• **Try it**
Using the data below, return the stretch from the line that contains "[youtube] (252, 517)" through the line that contains "[instagram] (176, 517)", both included, exactly as it stands and nothing beyond it.

• **Provided information**

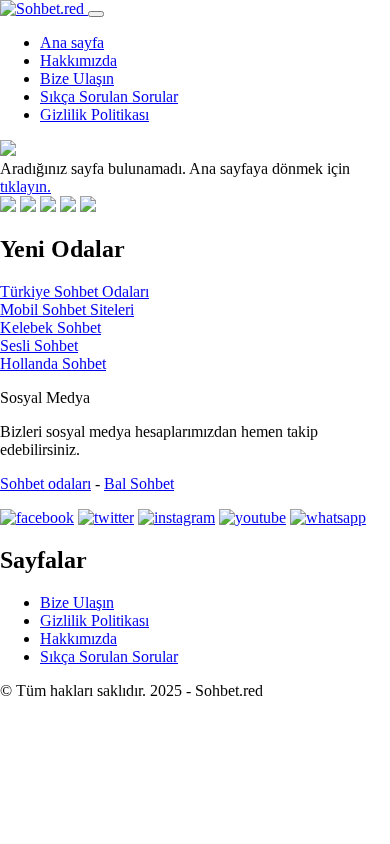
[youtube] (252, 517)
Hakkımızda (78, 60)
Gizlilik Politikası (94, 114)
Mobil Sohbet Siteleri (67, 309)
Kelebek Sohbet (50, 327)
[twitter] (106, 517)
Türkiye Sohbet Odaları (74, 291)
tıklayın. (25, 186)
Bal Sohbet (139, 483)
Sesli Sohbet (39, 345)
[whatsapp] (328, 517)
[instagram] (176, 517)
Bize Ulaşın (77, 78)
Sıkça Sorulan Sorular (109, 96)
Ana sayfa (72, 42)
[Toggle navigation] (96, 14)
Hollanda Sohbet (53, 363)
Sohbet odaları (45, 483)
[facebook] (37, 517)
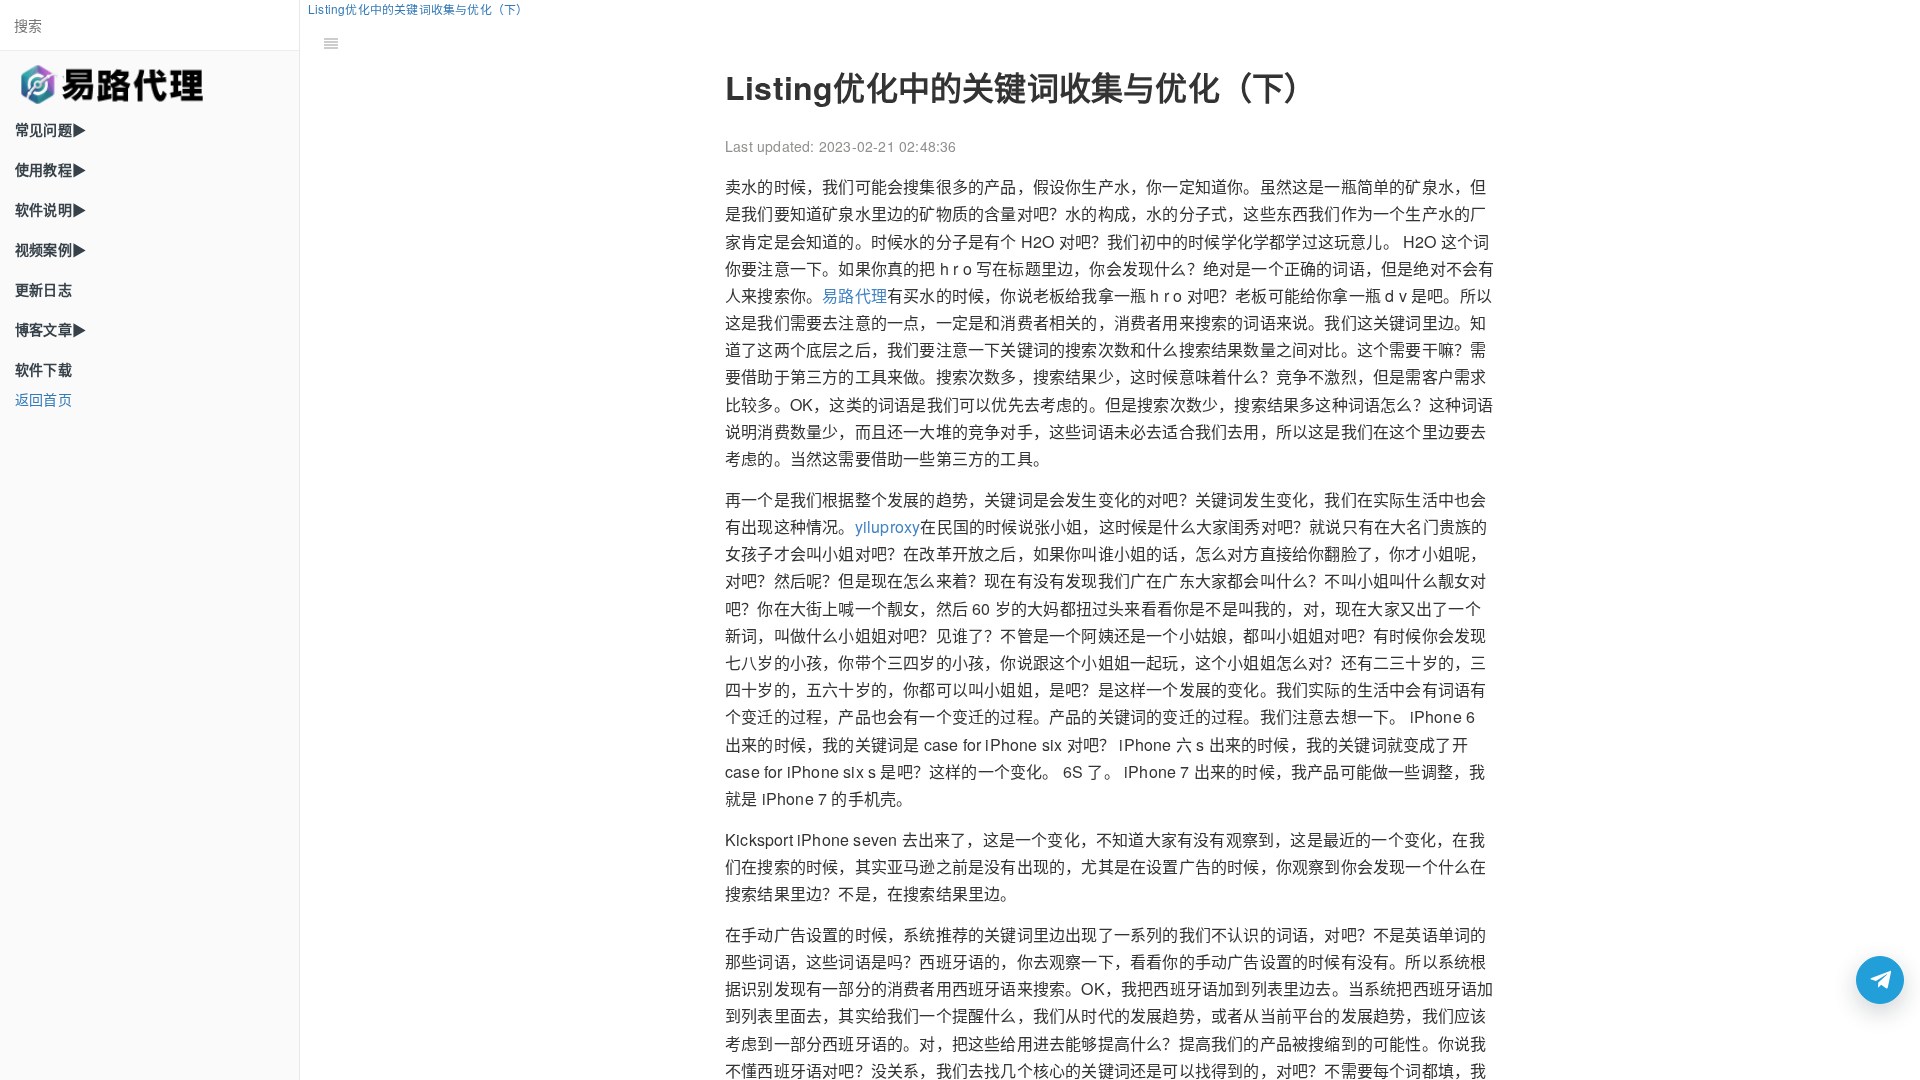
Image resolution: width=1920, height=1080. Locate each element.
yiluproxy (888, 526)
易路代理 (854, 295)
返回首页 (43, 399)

* * *

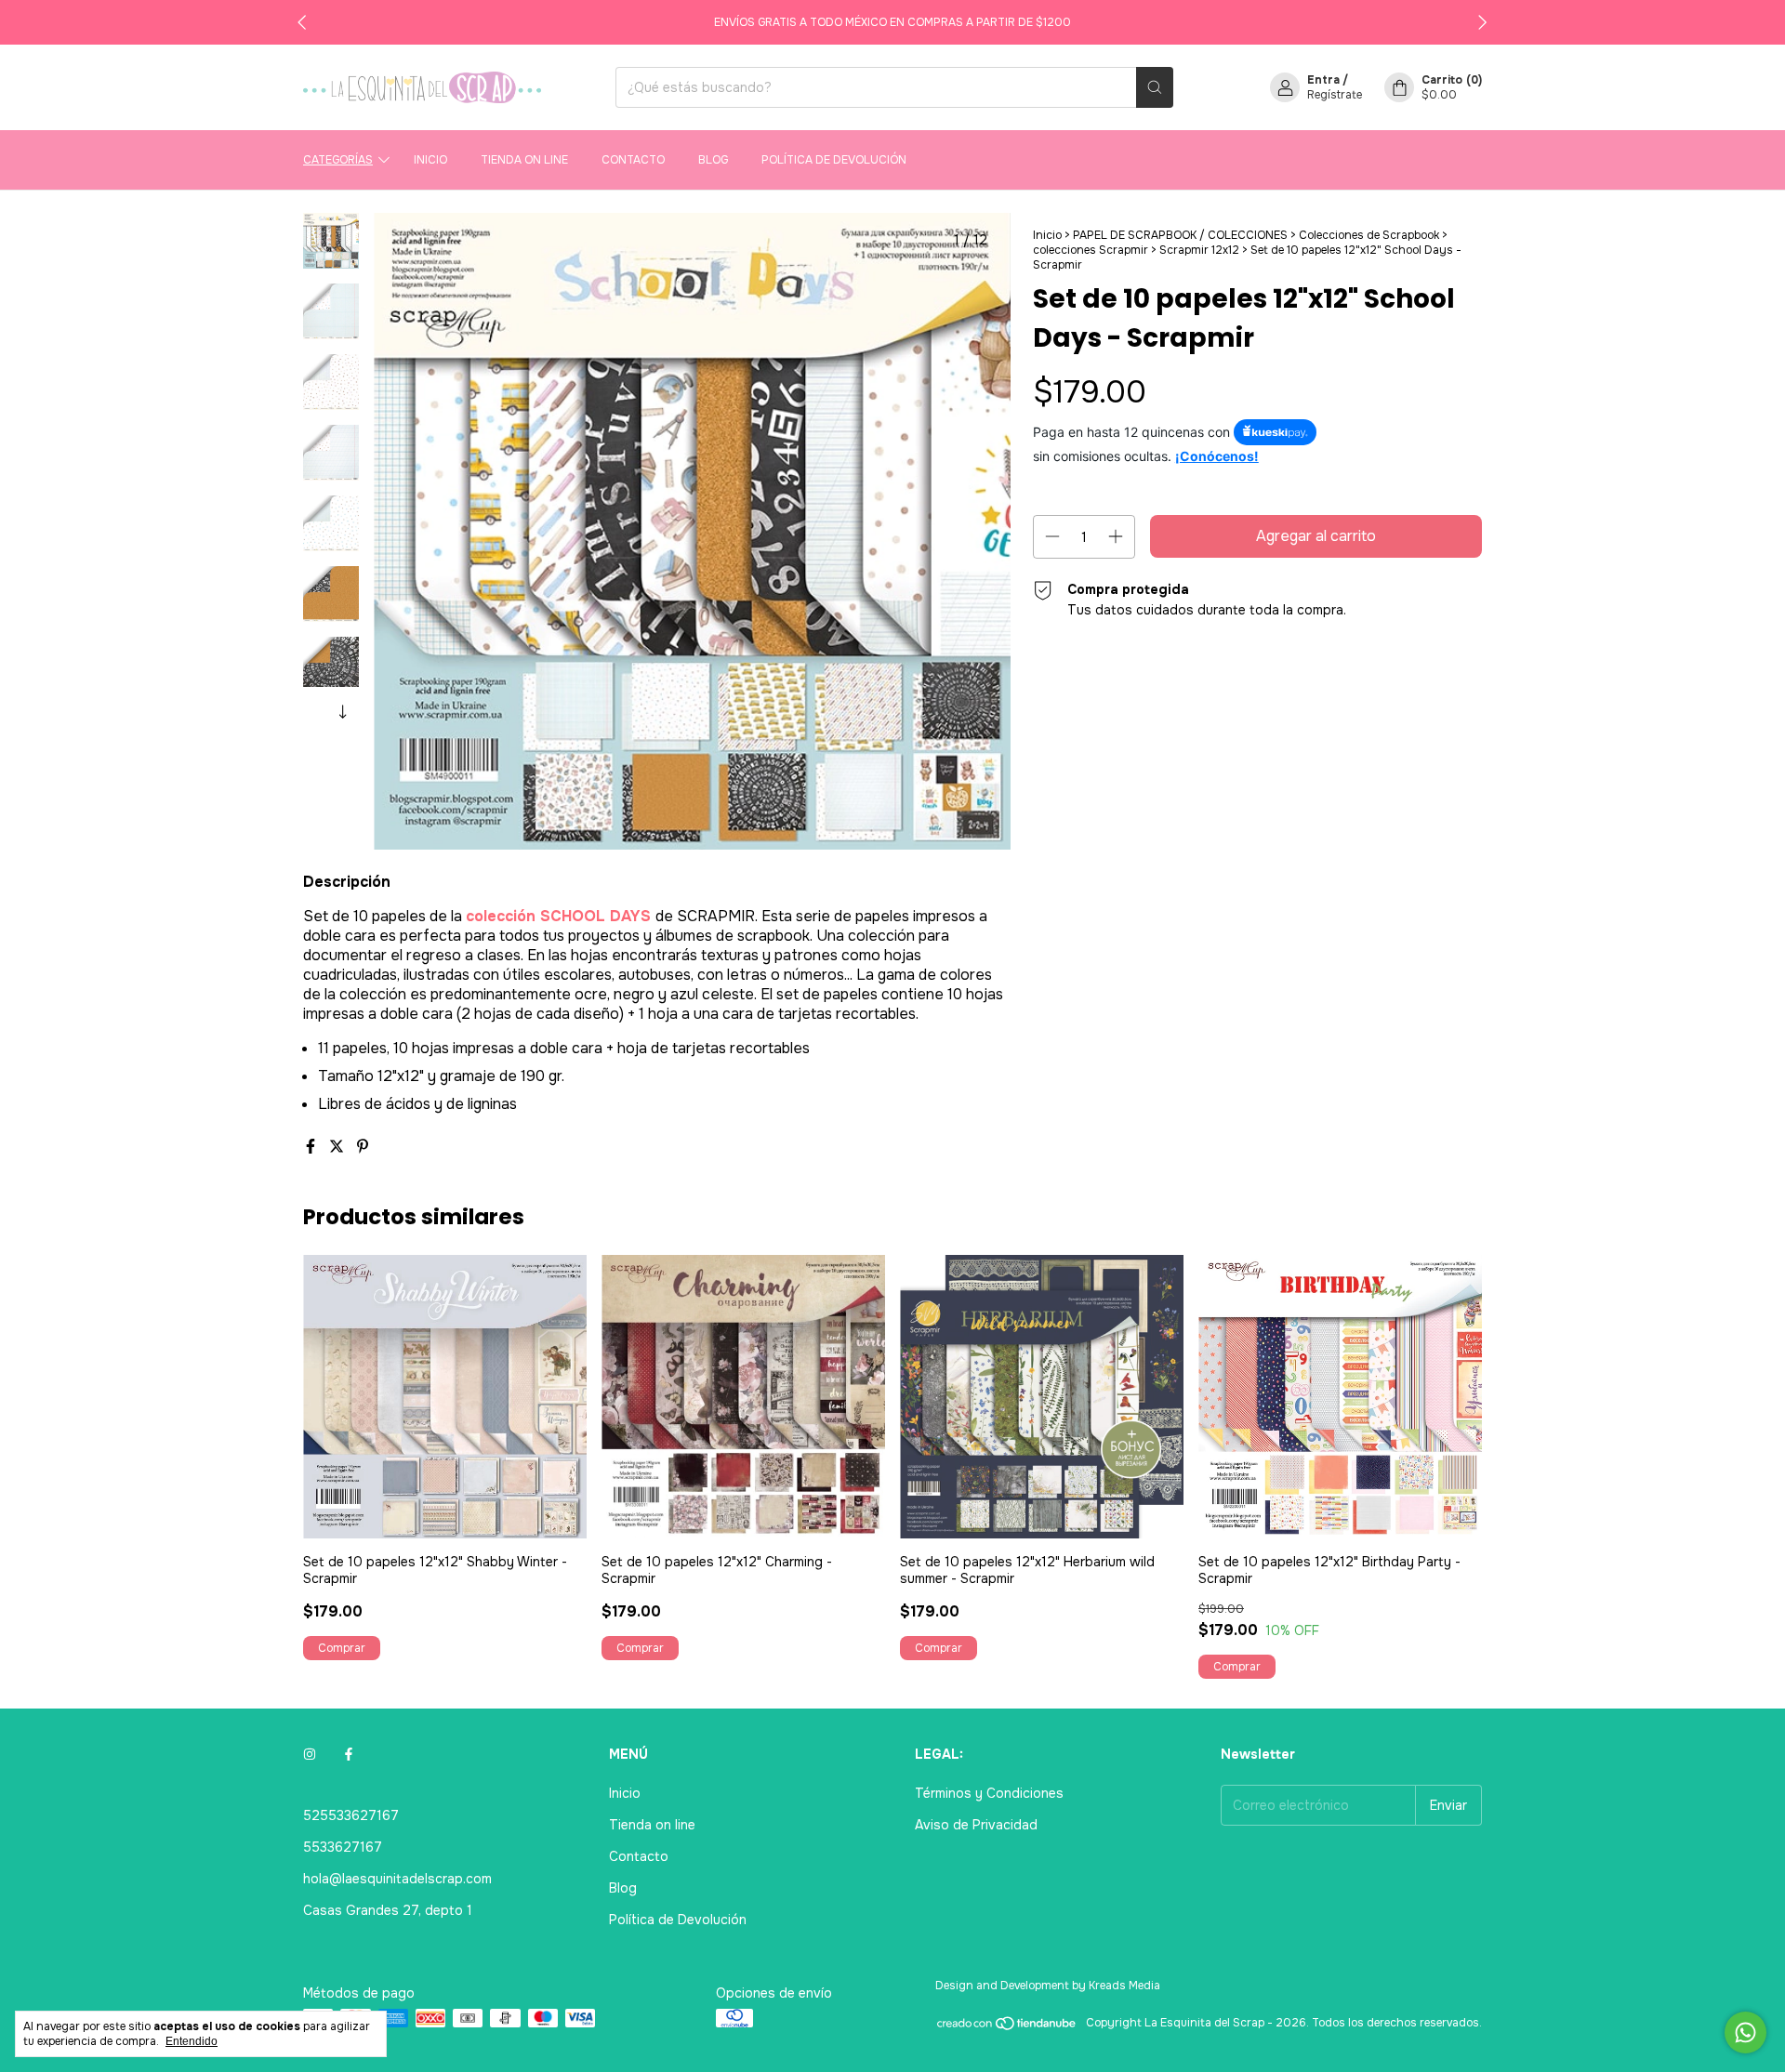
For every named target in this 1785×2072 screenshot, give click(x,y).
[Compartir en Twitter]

--

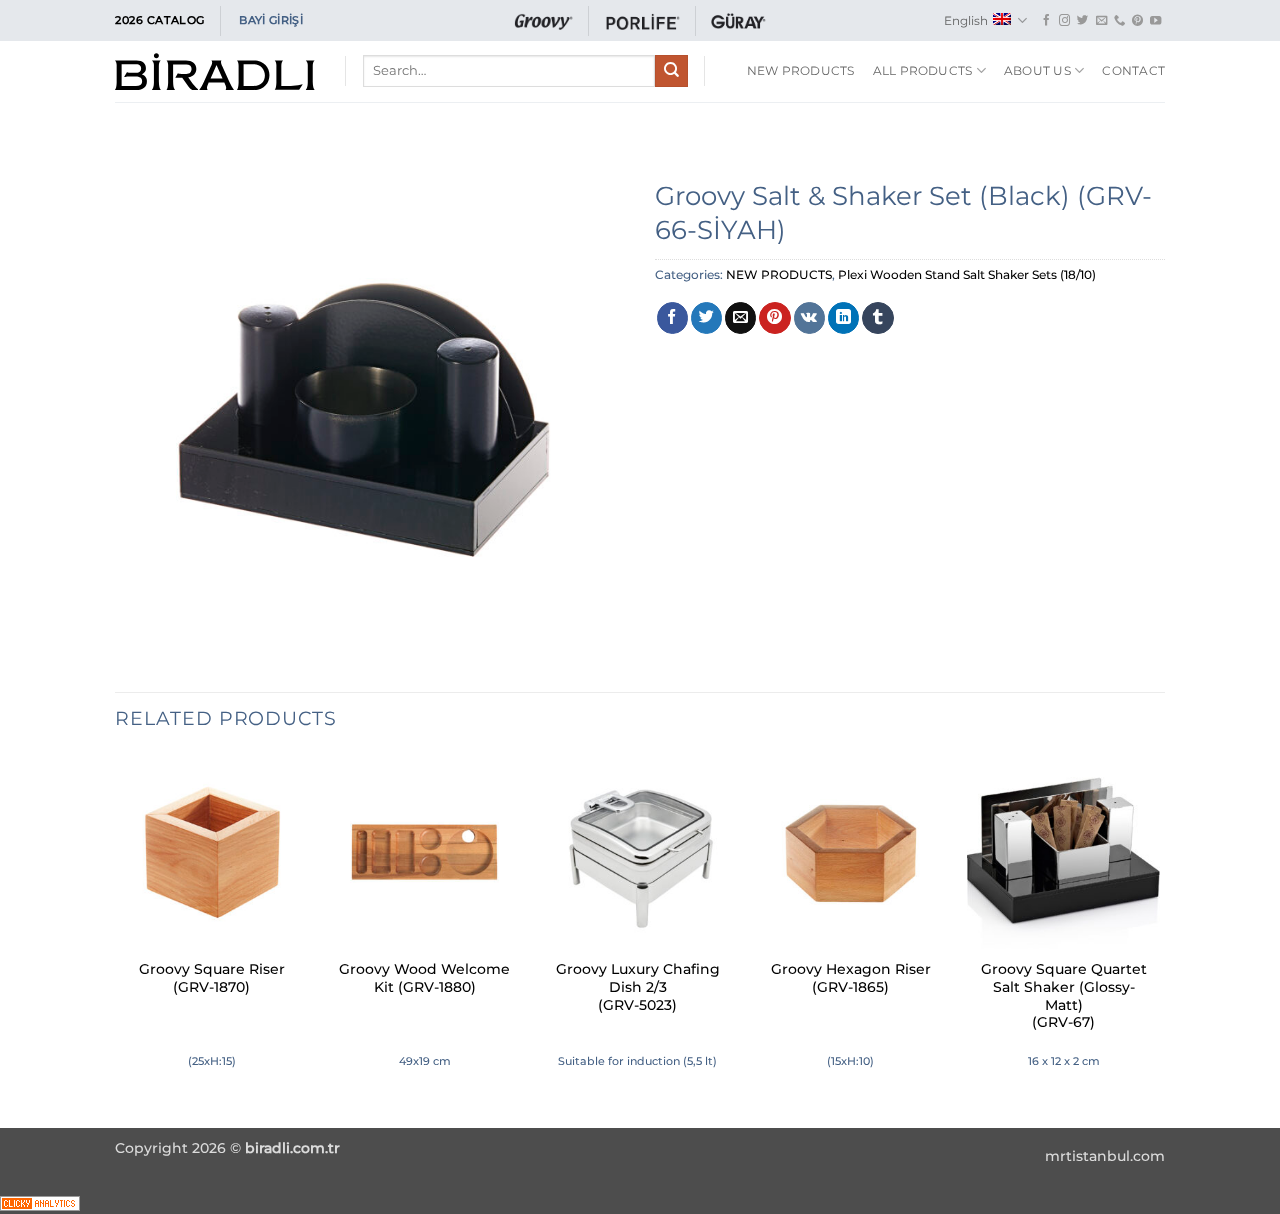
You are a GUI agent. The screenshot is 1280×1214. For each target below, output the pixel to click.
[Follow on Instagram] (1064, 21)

• **Result of the task**
[youtube] (252, 517)
Hakkımızda (78, 60)
Gizlilik Politikası (94, 114)
Mobil Sohbet Siteleri (67, 309)
Kelebek Sohbet (50, 327)
[twitter] (106, 517)
Türkiye Sohbet Odaları (74, 291)
tıklayın. (25, 186)
Bal Sohbet (139, 483)
Sesli Sohbet (39, 345)
[whatsapp] (328, 517)
[instagram] (176, 517)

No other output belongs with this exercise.